**WHAT IS EXPECTED:** Set the data down exactly as it stands, and keep its pictures out.

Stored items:
----------------------------------------
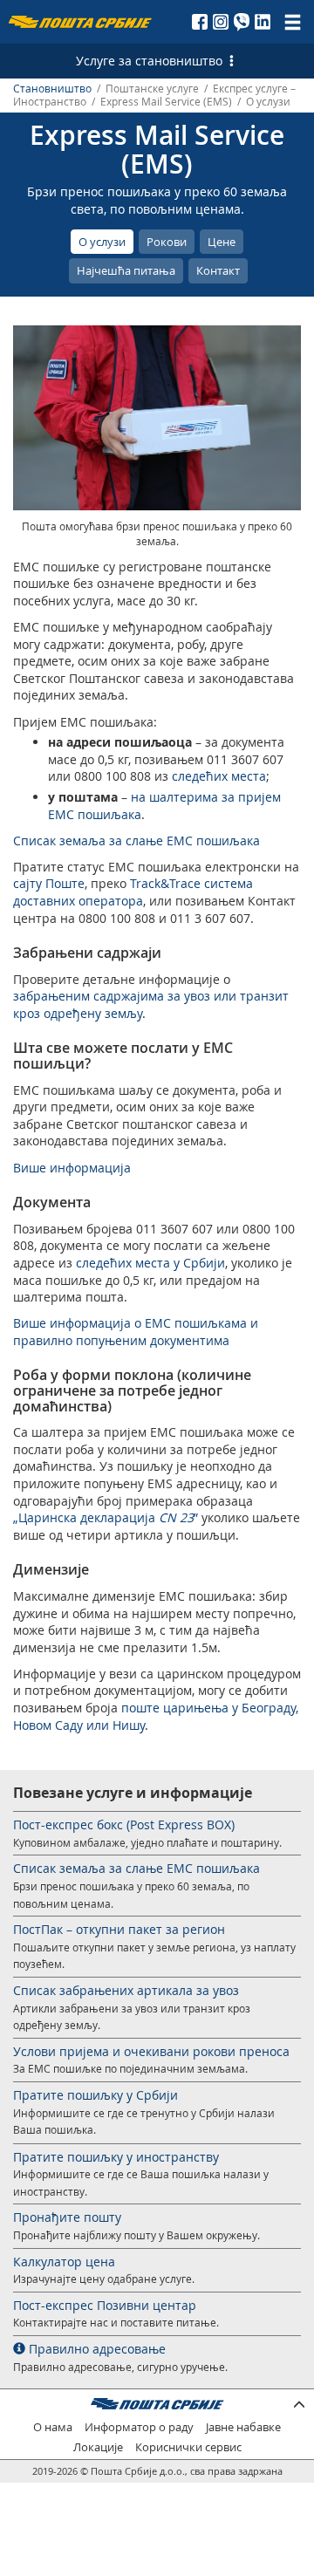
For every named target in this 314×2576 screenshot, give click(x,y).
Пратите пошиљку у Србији (95, 2095)
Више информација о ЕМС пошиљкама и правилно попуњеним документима (135, 1332)
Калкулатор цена (64, 2261)
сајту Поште (49, 883)
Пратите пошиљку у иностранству (116, 2157)
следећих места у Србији (150, 1262)
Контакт (218, 270)
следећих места (219, 776)
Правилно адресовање (95, 2348)
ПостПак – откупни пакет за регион (119, 1929)
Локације (98, 2447)
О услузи (102, 241)
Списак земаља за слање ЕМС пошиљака (136, 840)
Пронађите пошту (67, 2217)
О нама (52, 2427)
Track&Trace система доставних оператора (133, 892)
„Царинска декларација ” (105, 1517)
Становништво (52, 88)
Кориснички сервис (188, 2447)
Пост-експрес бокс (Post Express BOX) (124, 1824)
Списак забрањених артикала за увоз (126, 1990)
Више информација (72, 1167)
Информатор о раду (139, 2427)
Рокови (167, 241)
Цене (222, 241)
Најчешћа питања (126, 270)
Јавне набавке (243, 2427)
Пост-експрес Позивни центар (104, 2305)
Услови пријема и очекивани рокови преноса (151, 2051)
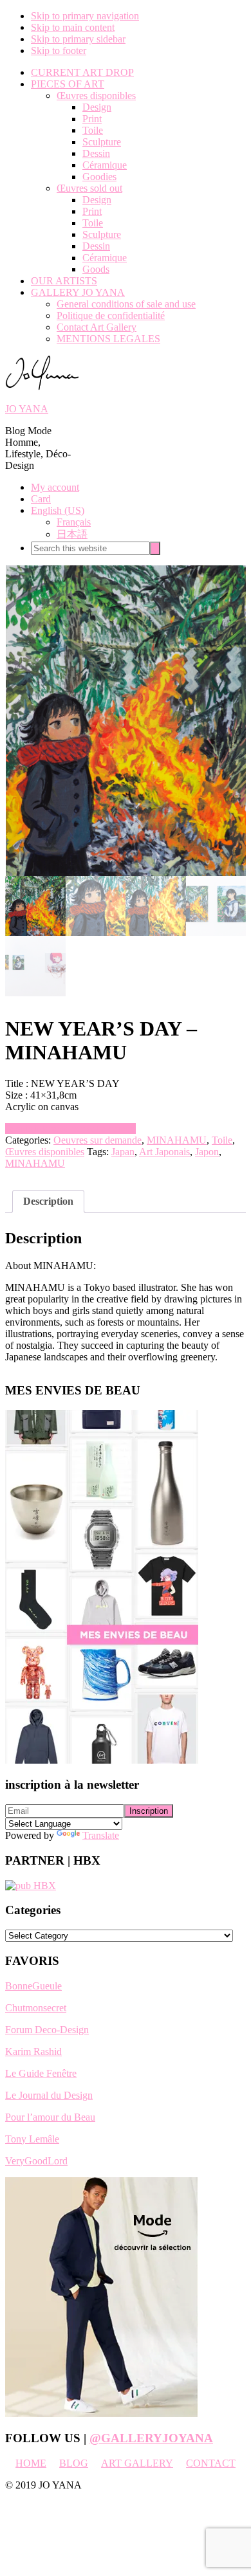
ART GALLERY (137, 2463)
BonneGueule (33, 1985)
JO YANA (26, 408)
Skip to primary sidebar (78, 38)
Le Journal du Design (49, 2095)
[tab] (48, 1201)
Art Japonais (164, 1151)
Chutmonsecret (35, 2007)
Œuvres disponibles (44, 1151)
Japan (123, 1151)
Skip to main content (73, 27)
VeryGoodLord (36, 2160)
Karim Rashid (33, 2051)
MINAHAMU (177, 1140)
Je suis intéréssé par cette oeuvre (70, 1128)
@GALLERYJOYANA (151, 2438)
----------------------------------------
**EXERCISE OUTPUT:**
For every named target in this 314×2576 screenshot, give click(x,y).
Пратите пошиљку у Србији (95, 2095)
Више информација о ЕМС пошиљкама и правилно попуњеним документима (135, 1332)
Калкулатор цена (64, 2261)
сајту Поште (49, 883)
Пратите пошиљку у иностранству (116, 2157)
следећих места у Србији (150, 1262)
Контакт (218, 270)
следећих места (219, 776)
Правилно адресовање (95, 2348)
ПостПак – откупни пакет за регион (119, 1929)
Локације (98, 2447)
О услузи (102, 241)
Списак земаља за слање ЕМС пошиљака (136, 840)
Пронађите пошту (67, 2217)
О нама (52, 2427)
Track&Trace система доставних оператора (133, 892)
„Царинска декларација ” (105, 1517)
Становништво (52, 88)
Кориснички сервис (188, 2447)
Пост-експрес бокс (Post Express BOX) (124, 1824)
Списак забрањених артикала за увоз (126, 1990)
Више информација (72, 1167)
Информатор о раду (139, 2427)
Рокови (167, 241)
Цене (222, 241)
Најчешћа питања (126, 270)
Јавне набавке (243, 2427)
Пост-експрес Позивни центар (104, 2305)
Услови пријема и очекивани рокови преноса (151, 2051)
ART GALLERY (137, 2463)
BonneGueule (33, 1985)
JO YANA (26, 408)
Skip to primary sidebar (78, 38)
Le Journal du Design (49, 2095)
[tab] (48, 1201)
Art Japonais (164, 1151)
Chutmonsecret (35, 2007)
Œuvres disponibles (44, 1151)
Japan (123, 1151)
Skip to main content (73, 27)
VeryGoodLord (36, 2160)
Karim Rashid (33, 2051)
MINAHAMU (177, 1140)
Je suis intéréssé par cette oeuvre (70, 1128)
@GALLERYJOYANA (151, 2438)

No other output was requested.